Confinadas en el barranco de Lavapiés que hoy da nombre al barrio.
Estigmatizadas socialmente bajo el tratamiento de rameras o cantoneras, el «viejo
oficio» de la prostitución ha
tenido sus normas en Madrid desde la Edad Media. Los historiadores sitúan en
1337 la primera fecha en la que un ordenamiento del rey Alfonso XI regula su ejercicio. La villa madrileña era una de las
24 con derecho a representación en el Consejo de Castilla y, por ende, estuvo
sujeta a un especial control por parte de este órgano.
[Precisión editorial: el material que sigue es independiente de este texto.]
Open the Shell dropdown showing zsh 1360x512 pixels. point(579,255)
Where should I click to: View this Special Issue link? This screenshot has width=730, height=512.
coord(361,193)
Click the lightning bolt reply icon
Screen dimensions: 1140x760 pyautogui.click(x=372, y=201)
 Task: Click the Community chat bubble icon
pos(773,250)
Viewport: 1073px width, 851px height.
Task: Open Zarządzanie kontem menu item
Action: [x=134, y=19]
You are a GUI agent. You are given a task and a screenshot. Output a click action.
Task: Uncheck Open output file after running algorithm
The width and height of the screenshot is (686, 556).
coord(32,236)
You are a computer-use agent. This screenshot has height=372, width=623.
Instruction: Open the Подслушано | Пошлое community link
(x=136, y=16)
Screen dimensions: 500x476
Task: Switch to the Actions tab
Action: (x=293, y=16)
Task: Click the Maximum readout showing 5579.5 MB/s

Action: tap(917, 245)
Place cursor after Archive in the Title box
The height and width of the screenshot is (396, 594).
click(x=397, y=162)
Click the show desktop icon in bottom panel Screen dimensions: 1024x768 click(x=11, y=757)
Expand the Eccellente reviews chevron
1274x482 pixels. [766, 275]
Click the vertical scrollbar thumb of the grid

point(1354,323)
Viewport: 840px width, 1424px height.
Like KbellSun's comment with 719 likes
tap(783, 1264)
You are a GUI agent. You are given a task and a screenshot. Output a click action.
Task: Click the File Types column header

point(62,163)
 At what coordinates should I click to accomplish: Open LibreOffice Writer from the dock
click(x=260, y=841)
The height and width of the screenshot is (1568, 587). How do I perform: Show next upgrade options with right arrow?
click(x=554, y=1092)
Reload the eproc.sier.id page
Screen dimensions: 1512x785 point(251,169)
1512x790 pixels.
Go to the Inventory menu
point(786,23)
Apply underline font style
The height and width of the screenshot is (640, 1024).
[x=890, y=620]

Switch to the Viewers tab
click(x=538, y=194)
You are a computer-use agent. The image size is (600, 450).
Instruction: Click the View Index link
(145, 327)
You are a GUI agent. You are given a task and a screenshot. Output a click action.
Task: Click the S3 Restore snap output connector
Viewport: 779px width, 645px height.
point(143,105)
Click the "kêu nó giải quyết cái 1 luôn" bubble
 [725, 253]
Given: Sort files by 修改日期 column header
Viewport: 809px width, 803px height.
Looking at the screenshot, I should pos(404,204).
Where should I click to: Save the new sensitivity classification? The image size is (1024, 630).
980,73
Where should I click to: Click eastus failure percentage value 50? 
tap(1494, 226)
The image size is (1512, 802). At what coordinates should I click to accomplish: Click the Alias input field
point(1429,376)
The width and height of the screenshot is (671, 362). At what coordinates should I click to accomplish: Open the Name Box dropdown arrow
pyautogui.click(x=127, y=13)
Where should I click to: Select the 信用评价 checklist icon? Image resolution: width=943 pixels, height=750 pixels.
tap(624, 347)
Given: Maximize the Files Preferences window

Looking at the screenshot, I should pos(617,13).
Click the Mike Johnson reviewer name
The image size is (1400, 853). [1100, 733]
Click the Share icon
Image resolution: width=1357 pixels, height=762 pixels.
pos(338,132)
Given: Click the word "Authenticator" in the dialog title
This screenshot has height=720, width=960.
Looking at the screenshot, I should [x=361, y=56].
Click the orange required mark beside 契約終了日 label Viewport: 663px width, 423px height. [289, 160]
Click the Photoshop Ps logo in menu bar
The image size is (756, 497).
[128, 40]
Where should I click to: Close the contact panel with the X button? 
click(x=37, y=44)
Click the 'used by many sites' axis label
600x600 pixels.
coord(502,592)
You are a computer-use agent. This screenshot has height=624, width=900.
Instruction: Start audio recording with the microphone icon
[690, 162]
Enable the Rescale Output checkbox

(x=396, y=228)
ABC Grabado sobre la prostitución en la
antigüedad
Las primeras disposiciones al respecto pusieron
principalmente el foco en diferenciar a
las prostitutas de cualquier otra mujer, prohibiendo que se
ejerciera en la calle. El objetivo no era otro que mantener orden público. Sin
embargo, con el paso de los siglos Madrid fue endureciendo su postura respecto
a la prostitución. Así, a finales del siglo XVI, con Felipe II como rey, la Villa y Corte estipuló los requisitos para poder ser prostituta. Entre ellos estaba la
obligatoriedad de no ser noble, haber perdido la virginidad y ser huérfana o de padres desconocidos. El
único límite relacionado con la edad era que las mujeres tenían que ser mayores
de doce años. Solo doce.
Además, sólo estaba permitido el ejercicio de su
oficio en casas públicas
–burdeles con
licencia– y sin dependencia de «rufianes», es decir proxenetas. Asimismo
estaba prohibido vestir de manera provocativa con sedas y mantener relaciones
sexuales en caso de tener enfermedades
venéreas. Todo ello estaba castigado con una pena de cien azotes, la
pérdida de todos los enseres y, en el último caso, con el destierro de la
ciudad.
Control de la «salud pública»
Las autoridades municipales obligaban a los médicos de
la Cárcel de la
Corte, conocidos en la época como cirujanos, a realizar
revisiones en las casas públicas del barranco de Lavapiés. Asimismo, existía la
obligación de que cada casa de prostitutas tuviera una «madre» –lo que hoy se
conoce como una «madame»– para garantizar el cumplimiento de la normativa, el
orden público y el pago de los
impuestos a las arcas municipales. Las «madres» no podían cobrar nada
más que no fuera por lavarles la ropa, hacerles la comida y permitirles el uso
de las habitaciones. Para evitar las peleas, los hombres que acudían a estos
burdeles debían dejar las armas fuera.